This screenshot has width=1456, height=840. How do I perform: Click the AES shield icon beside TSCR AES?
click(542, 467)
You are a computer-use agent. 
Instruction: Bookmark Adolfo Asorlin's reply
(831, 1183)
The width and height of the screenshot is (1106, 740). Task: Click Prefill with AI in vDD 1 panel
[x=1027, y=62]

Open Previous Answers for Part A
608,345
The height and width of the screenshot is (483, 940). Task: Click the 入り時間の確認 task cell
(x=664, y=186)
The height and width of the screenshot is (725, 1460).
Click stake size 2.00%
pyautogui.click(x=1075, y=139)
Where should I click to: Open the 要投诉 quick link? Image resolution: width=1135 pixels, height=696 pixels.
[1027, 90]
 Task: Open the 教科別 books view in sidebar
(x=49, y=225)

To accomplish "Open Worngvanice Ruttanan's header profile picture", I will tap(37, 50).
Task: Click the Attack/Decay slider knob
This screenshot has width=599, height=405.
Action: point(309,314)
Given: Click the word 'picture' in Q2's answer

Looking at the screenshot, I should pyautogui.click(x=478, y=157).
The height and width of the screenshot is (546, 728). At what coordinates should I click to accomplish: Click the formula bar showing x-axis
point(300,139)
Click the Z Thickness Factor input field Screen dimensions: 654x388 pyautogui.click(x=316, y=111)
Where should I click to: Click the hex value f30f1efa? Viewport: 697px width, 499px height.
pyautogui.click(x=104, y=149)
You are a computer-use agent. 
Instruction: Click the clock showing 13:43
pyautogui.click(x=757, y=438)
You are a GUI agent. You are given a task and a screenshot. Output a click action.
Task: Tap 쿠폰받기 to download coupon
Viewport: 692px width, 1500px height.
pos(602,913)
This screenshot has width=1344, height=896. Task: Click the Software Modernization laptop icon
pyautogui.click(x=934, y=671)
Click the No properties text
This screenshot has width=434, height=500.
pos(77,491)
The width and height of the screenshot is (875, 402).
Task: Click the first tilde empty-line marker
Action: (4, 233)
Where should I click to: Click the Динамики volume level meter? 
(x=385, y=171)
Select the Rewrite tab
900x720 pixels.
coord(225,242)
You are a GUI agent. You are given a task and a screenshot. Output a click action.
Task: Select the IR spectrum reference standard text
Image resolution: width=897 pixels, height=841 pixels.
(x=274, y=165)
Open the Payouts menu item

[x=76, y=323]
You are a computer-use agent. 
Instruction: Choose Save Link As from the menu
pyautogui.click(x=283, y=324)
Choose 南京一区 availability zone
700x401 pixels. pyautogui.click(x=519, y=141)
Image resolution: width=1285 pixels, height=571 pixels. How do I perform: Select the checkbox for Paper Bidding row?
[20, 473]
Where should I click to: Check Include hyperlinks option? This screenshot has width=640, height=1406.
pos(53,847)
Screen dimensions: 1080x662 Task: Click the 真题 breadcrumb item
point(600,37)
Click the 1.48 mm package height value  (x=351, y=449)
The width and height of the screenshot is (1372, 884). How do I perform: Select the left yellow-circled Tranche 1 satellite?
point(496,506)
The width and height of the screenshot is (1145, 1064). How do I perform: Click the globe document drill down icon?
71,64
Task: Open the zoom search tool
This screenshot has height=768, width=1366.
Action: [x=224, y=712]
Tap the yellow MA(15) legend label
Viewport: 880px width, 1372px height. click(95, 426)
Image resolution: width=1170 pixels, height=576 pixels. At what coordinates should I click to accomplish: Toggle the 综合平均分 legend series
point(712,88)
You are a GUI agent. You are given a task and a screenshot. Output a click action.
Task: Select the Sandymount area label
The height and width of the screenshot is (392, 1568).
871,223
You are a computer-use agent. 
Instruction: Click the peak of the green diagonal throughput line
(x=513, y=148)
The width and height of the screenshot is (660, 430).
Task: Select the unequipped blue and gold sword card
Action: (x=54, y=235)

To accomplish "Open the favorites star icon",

:::

■ TASK:
Each record above is to be printed again exactly as written.

■ RESULT OF THIS TASK:
This screenshot has width=1456, height=840. How do I perform: Click the AES shield icon beside TSCR AES?
click(542, 467)
You are a computer-use agent. 
Instruction: Bookmark Adolfo Asorlin's reply
(831, 1183)
The width and height of the screenshot is (1106, 740). Task: Click Prefill with AI in vDD 1 panel
[x=1027, y=62]

Open Previous Answers for Part A
608,345
The height and width of the screenshot is (483, 940). Task: Click the 入り時間の確認 task cell
(x=664, y=186)
The height and width of the screenshot is (725, 1460).
Click stake size 2.00%
pyautogui.click(x=1075, y=139)
Where should I click to: Open the 要投诉 quick link? Image resolution: width=1135 pixels, height=696 pixels.
[1027, 90]
 Task: Open the 教科別 books view in sidebar
(x=49, y=225)

To accomplish "Open Worngvanice Ruttanan's header profile picture", I will tap(37, 50).
Task: Click the Attack/Decay slider knob
This screenshot has width=599, height=405.
Action: point(309,314)
Given: Click the word 'picture' in Q2's answer

Looking at the screenshot, I should pyautogui.click(x=478, y=157).
The height and width of the screenshot is (546, 728). At what coordinates should I click to accomplish: Click the formula bar showing x-axis
point(300,139)
Click the Z Thickness Factor input field Screen dimensions: 654x388 pyautogui.click(x=316, y=111)
Where should I click to: Click the hex value f30f1efa? Viewport: 697px width, 499px height.
pyautogui.click(x=104, y=149)
You are a computer-use agent. 
Instruction: Click the clock showing 13:43
pyautogui.click(x=757, y=438)
You are a GUI agent. You are given a task and a screenshot. Output a click action.
Task: Tap 쿠폰받기 to download coupon
Viewport: 692px width, 1500px height.
pos(602,913)
This screenshot has width=1344, height=896. Task: Click the Software Modernization laptop icon
pyautogui.click(x=934, y=671)
Click the No properties text
This screenshot has width=434, height=500.
pos(77,491)
The width and height of the screenshot is (875, 402).
Task: Click the first tilde empty-line marker
Action: (4, 233)
Where should I click to: Click the Динамики volume level meter? 
(x=385, y=171)
Select the Rewrite tab
900x720 pixels.
coord(225,242)
You are a GUI agent. You are given a task and a screenshot. Output a click action.
Task: Select the IR spectrum reference standard text
Image resolution: width=897 pixels, height=841 pixels.
(x=274, y=165)
Open the Payouts menu item

[x=76, y=323]
You are a computer-use agent. 
Instruction: Choose Save Link As from the menu
pyautogui.click(x=283, y=324)
Choose 南京一区 availability zone
700x401 pixels. pyautogui.click(x=519, y=141)
Image resolution: width=1285 pixels, height=571 pixels. How do I perform: Select the checkbox for Paper Bidding row?
[20, 473]
Where should I click to: Check Include hyperlinks option? This screenshot has width=640, height=1406.
pos(53,847)
Screen dimensions: 1080x662 Task: Click the 真题 breadcrumb item
point(600,37)
Click the 1.48 mm package height value  (x=351, y=449)
The width and height of the screenshot is (1372, 884). How do I perform: Select the left yellow-circled Tranche 1 satellite?
point(496,506)
The width and height of the screenshot is (1145, 1064). How do I perform: Click the globe document drill down icon?
71,64
Task: Open the zoom search tool
This screenshot has height=768, width=1366.
Action: [x=224, y=712]
Tap the yellow MA(15) legend label
Viewport: 880px width, 1372px height. click(95, 426)
Image resolution: width=1170 pixels, height=576 pixels. At what coordinates should I click to accomplish: Toggle the 综合平均分 legend series
point(712,88)
You are a GUI agent. You are given a task and a screenshot. Output a click action.
Task: Select the Sandymount area label
The height and width of the screenshot is (392, 1568).
871,223
You are a computer-use agent. 
Instruction: Click the peak of the green diagonal throughput line
(x=513, y=148)
The width and height of the screenshot is (660, 430).
Task: Select the unequipped blue and gold sword card
Action: (x=54, y=235)

To accomplish "Open the favorites star icon",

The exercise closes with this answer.